Only the number is needed. Please count the lines below in which the word "agent" occurs.

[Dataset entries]
Content starts

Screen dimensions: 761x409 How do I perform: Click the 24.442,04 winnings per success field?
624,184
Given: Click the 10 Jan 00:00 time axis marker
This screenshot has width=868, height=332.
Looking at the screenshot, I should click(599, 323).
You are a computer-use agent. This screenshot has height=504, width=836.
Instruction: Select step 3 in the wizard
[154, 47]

Content ends
Content starts

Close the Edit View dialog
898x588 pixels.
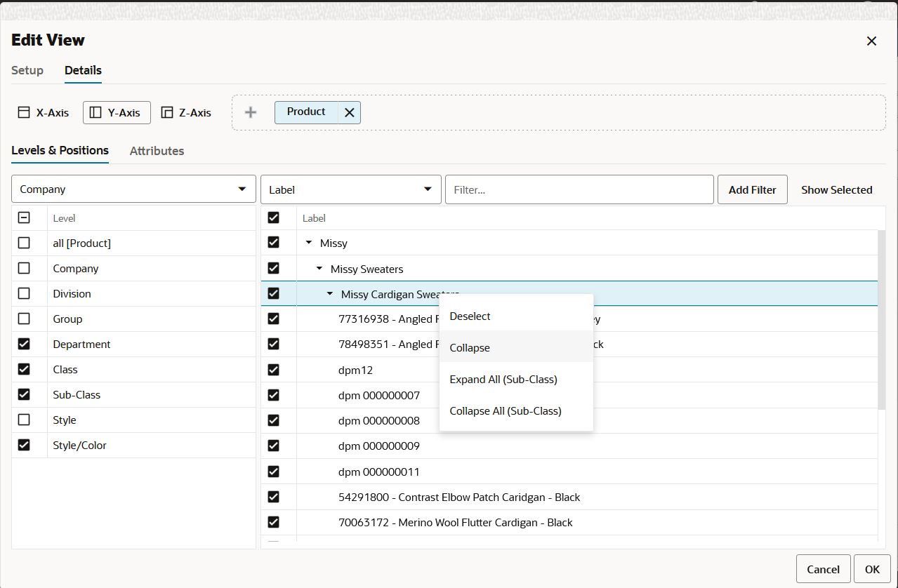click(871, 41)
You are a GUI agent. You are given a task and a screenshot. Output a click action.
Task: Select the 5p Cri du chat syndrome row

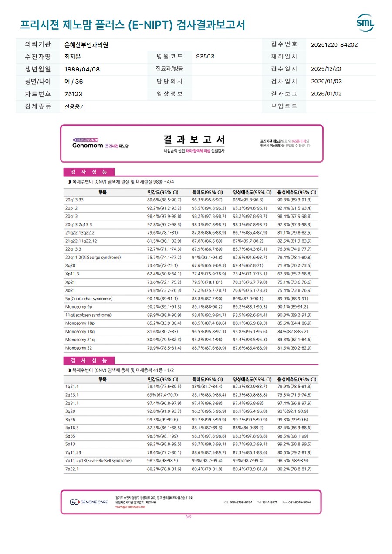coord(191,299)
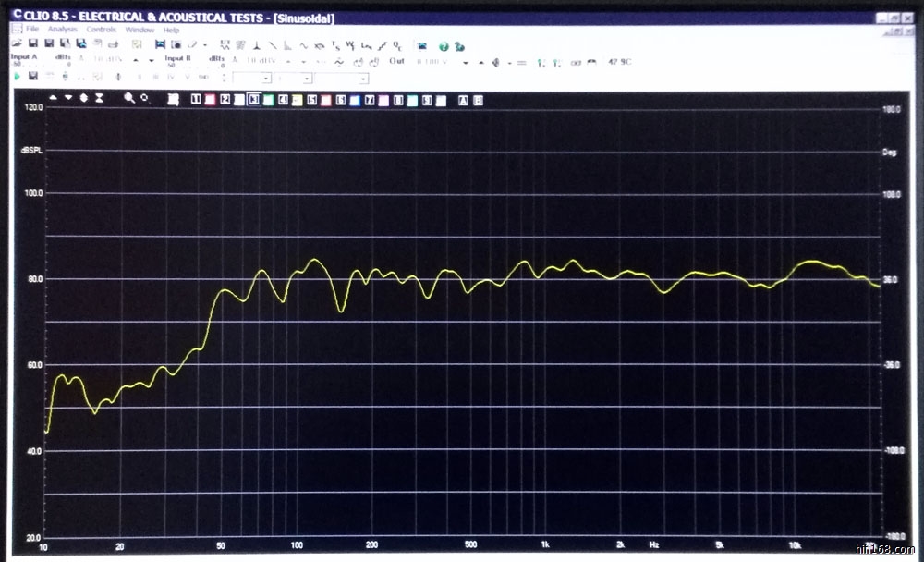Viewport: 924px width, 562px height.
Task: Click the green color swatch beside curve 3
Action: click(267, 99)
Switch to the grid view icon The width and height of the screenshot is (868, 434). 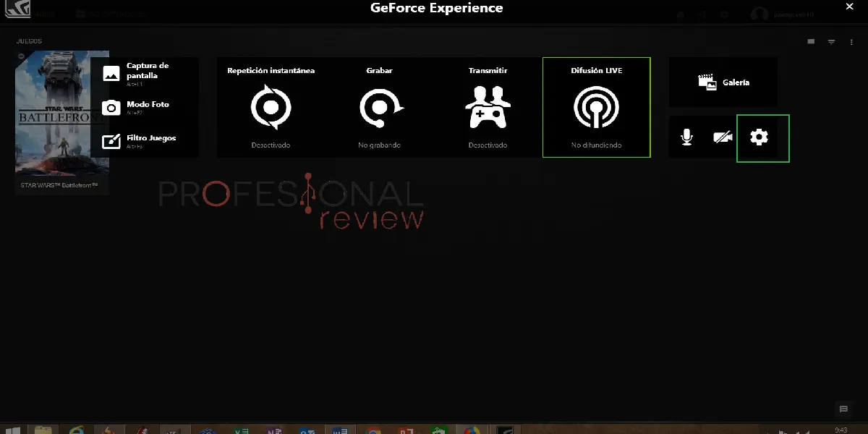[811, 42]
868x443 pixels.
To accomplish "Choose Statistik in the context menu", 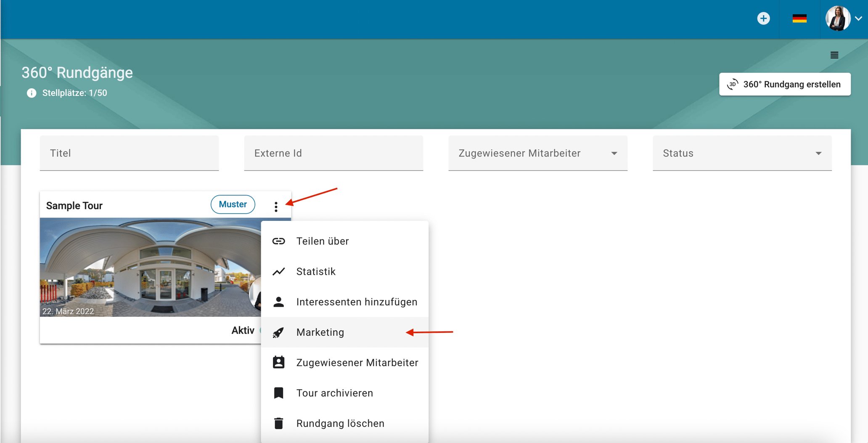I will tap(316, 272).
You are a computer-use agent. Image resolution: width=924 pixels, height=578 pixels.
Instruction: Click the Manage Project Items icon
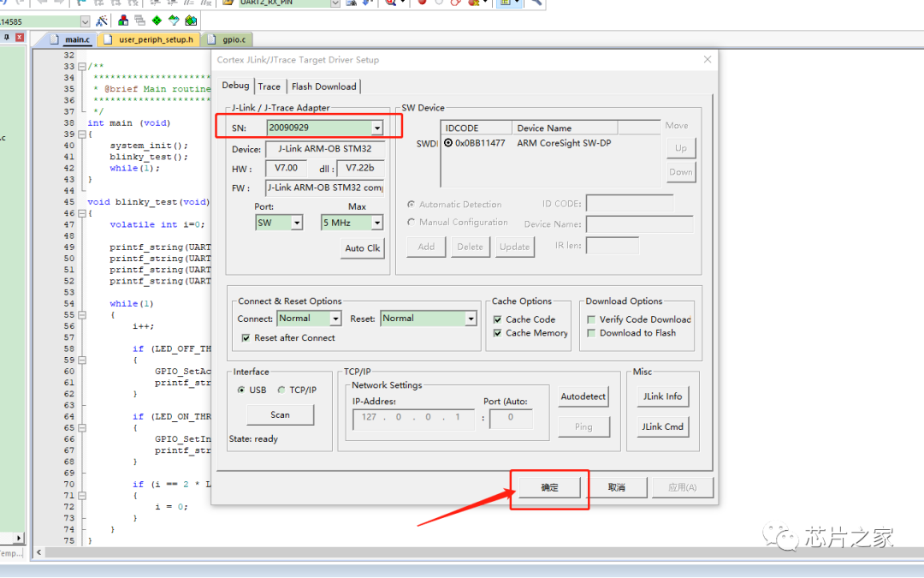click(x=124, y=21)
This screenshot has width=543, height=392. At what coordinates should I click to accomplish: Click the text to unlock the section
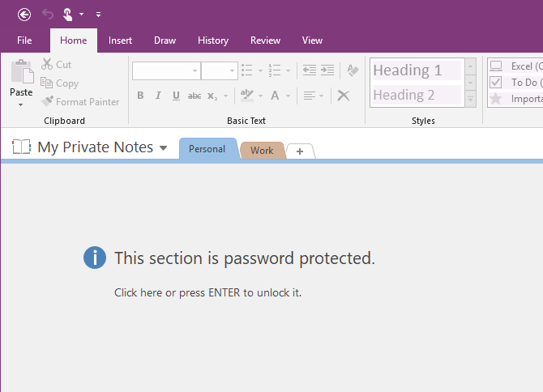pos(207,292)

Content ends

### Task response
3